Hé, hé, Lucas, il est pourtant bon d’être savant ! Si Gaspard n’avait pas étudié, j’aurais perdu six pieds de terrain tout le long de ma pièce, et ma haie et mon fossé. Toi, tu n’as jamais aimé à étudier, et tu as eu tort.

Lucas.

Non, père, je ne le pense pas. Ne vous faut-il pas quelqu’un pour vous aider à la ferme, qui prenne intérêt à vos affaires, qui vous serve fidèlement, qui vous remplace quand vous êtes malade ou absent ?

Thomas.

Je ne dis pas non ; mais vois ce que gagne Gaspard à seize ans.

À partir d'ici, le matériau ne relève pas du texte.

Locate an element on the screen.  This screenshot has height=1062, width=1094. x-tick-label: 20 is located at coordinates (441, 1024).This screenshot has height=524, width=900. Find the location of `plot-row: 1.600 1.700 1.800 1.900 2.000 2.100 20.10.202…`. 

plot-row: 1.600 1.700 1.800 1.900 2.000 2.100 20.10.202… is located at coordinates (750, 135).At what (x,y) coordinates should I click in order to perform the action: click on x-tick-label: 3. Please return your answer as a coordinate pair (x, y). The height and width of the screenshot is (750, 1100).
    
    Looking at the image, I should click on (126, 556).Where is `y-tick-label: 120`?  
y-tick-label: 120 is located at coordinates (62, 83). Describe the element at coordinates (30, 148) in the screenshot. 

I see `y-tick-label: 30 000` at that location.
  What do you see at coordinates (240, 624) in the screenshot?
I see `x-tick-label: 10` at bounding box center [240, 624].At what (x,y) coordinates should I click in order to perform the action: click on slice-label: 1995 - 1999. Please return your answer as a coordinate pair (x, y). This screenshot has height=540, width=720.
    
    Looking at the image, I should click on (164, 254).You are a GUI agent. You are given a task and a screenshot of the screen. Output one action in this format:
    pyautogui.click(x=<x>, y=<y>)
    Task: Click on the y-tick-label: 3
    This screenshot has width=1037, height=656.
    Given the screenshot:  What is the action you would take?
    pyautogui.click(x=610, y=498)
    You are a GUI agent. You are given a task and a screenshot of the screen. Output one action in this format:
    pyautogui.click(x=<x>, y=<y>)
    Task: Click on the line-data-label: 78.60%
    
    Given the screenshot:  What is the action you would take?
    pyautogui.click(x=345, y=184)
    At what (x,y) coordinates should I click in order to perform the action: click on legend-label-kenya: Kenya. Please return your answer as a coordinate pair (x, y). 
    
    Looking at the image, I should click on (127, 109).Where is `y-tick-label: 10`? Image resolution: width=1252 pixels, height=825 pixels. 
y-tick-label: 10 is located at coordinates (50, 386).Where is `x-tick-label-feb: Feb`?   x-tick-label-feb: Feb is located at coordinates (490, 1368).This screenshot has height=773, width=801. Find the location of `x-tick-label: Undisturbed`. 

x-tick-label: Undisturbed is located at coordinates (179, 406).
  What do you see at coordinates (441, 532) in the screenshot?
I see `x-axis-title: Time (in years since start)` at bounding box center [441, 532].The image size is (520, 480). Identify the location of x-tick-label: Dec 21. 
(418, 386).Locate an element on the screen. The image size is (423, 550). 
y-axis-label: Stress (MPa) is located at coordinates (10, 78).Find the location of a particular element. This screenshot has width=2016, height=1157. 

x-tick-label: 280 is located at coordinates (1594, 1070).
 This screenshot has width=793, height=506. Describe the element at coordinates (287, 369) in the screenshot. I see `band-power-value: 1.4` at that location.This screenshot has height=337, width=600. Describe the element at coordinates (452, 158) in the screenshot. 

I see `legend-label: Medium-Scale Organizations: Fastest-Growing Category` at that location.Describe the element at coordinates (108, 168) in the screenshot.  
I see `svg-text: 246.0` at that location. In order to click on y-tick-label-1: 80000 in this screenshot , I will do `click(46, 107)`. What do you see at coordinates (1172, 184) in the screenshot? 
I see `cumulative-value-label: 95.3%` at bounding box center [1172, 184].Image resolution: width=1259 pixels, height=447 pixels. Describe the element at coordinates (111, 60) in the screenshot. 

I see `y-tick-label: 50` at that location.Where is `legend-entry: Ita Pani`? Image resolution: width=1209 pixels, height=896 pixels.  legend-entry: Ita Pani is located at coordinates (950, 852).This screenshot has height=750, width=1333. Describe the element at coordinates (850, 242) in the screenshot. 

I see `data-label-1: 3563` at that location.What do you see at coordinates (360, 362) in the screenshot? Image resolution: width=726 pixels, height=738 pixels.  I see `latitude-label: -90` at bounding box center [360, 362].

Il a cinq cents francs maintenant ; dans dix ans, il en aura peut-être six mille.

Lucas.

C’est possible ; mais si j’avais fait comme Gaspard, qui est-ce qui resterait près de vous dans vos vieux jours ? Qui est-ce qui ferait marcher la ferme ? Qui est-ce qui habiterait cette terre où vous êtes né, où est né mon grand-père ? Non, je ne regrette pas de vous avoir servi comme je l’ai fait, et je compte bien ne jamais vous quitter et mourir chez vous.

Thomas.

Ou chez toi, car tu penses bien que c’est toi qui auras la ferme après nous.